### DATASET ENTRIES:
-----

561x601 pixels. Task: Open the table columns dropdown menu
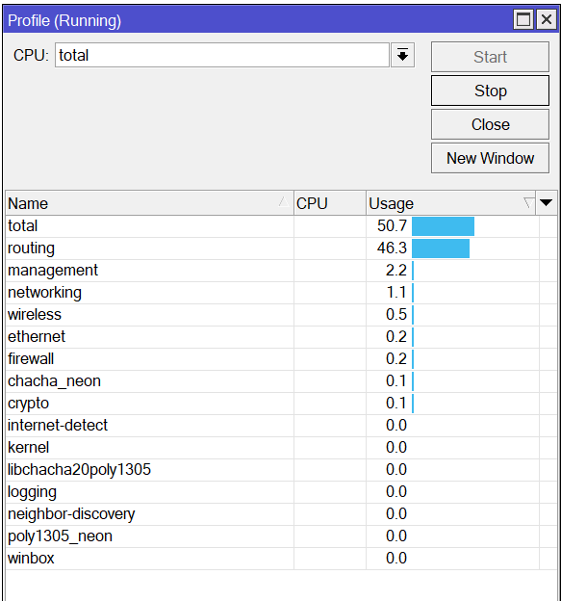[x=546, y=203]
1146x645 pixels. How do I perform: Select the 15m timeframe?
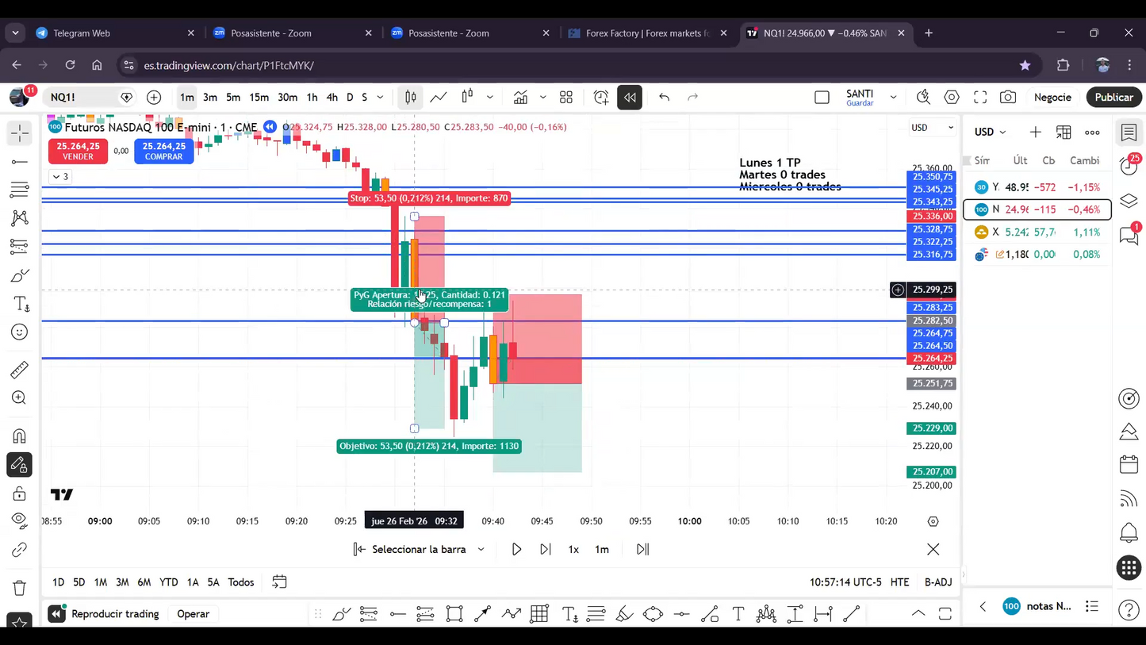[259, 97]
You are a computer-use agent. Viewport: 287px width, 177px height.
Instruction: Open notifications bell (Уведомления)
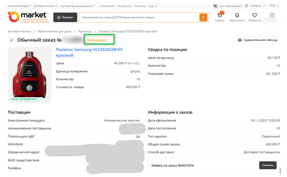[x=237, y=15]
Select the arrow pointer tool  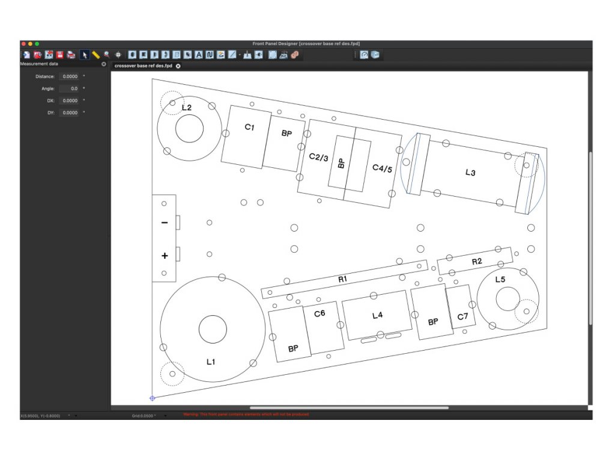(85, 55)
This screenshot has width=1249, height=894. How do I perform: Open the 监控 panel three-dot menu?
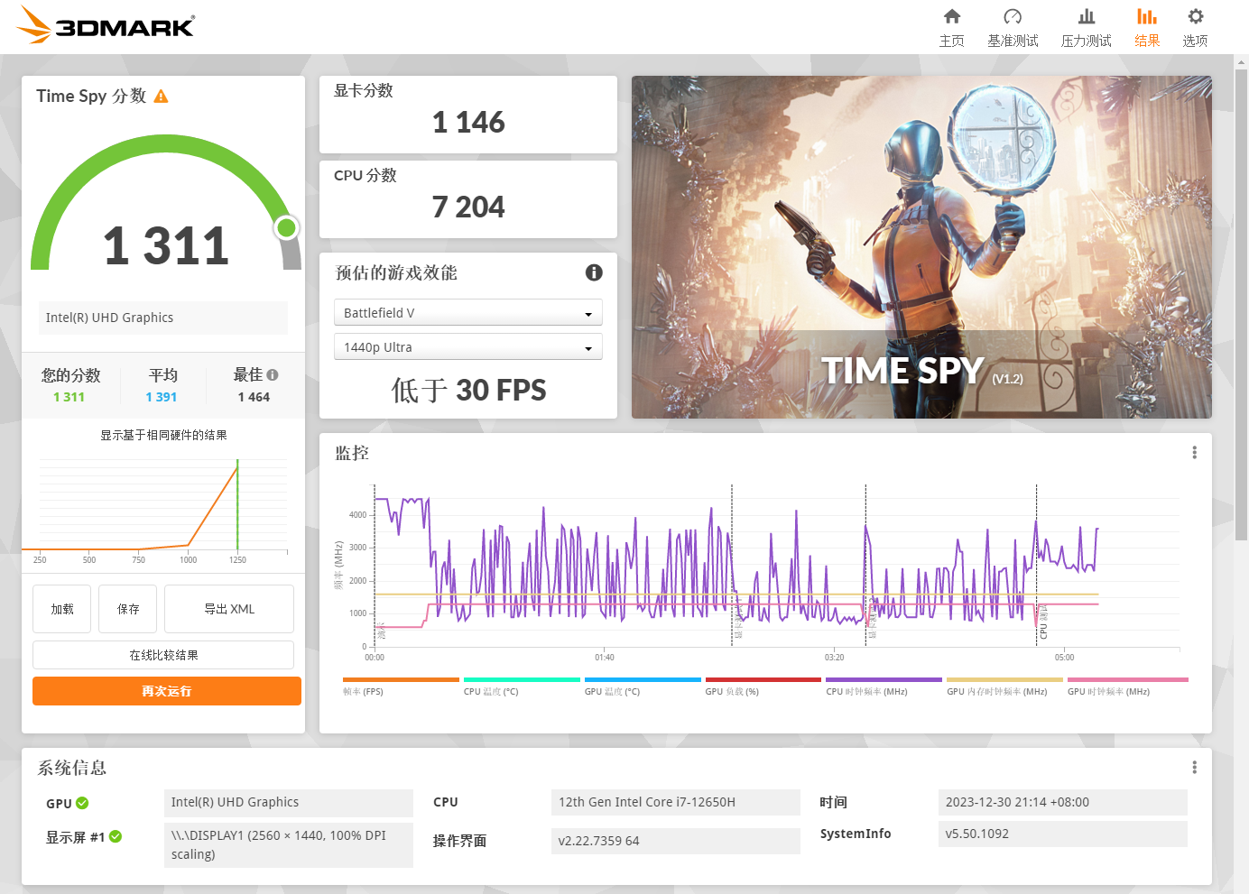(x=1194, y=452)
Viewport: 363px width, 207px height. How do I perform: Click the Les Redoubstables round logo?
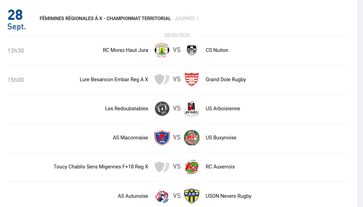click(162, 109)
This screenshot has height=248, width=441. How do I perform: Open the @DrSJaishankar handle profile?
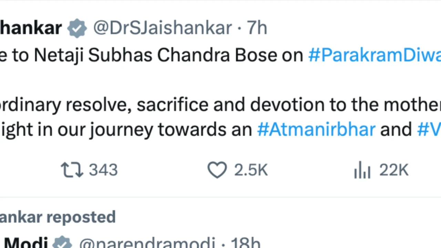tap(162, 28)
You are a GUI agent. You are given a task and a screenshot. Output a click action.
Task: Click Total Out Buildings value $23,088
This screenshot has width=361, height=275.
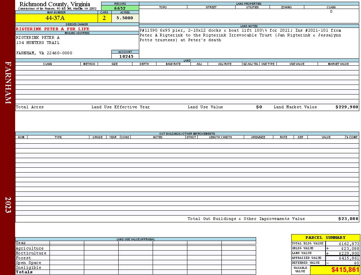tap(348, 219)
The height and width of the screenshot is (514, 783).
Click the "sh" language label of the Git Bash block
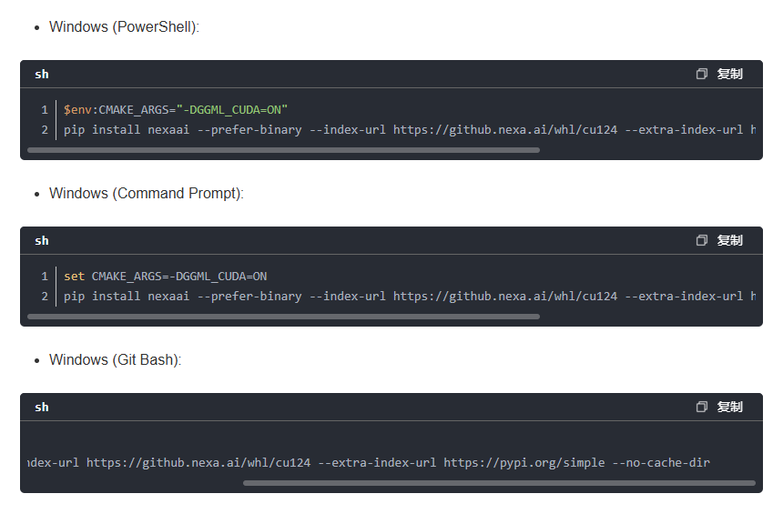[42, 407]
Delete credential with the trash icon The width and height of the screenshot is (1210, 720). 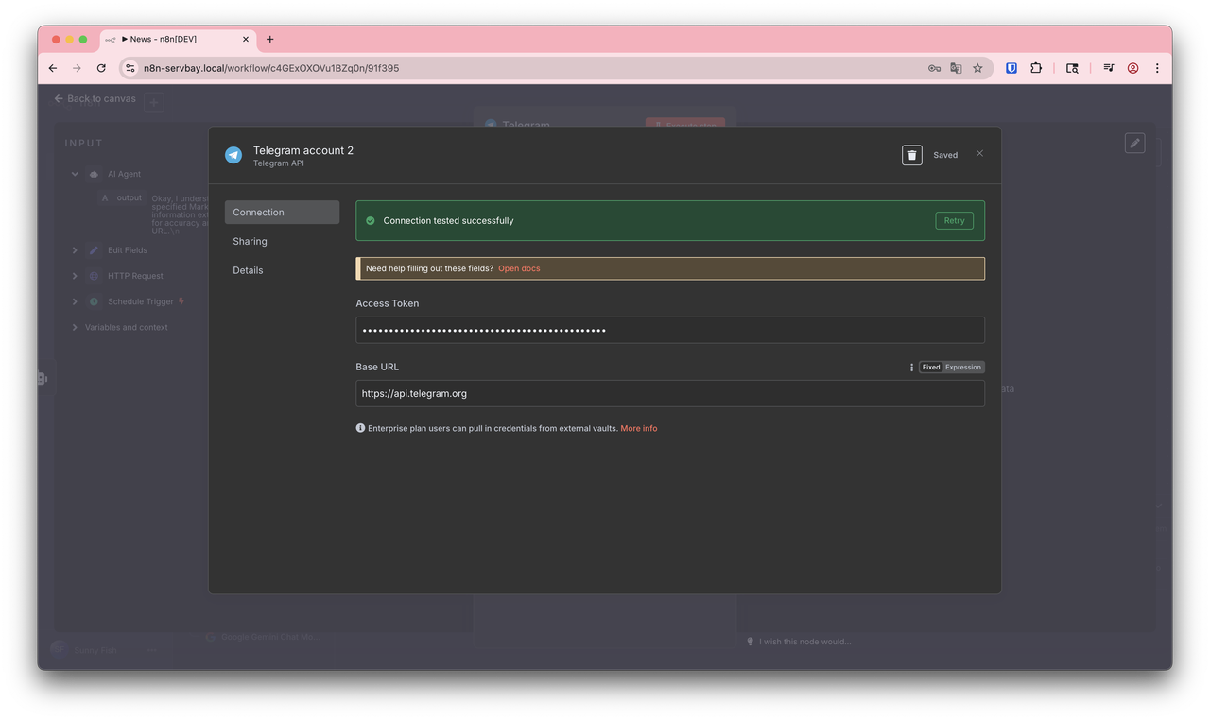point(911,155)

-----

### DIRECTIONS:
Find the word "agent" in the listing and copy each line that contains it.

### SOLUTION:
You are a computer-use agent. Viewport: 287px width, 177px height.
You are a GUI agent. You are given a task and a screenshot. Output a click action.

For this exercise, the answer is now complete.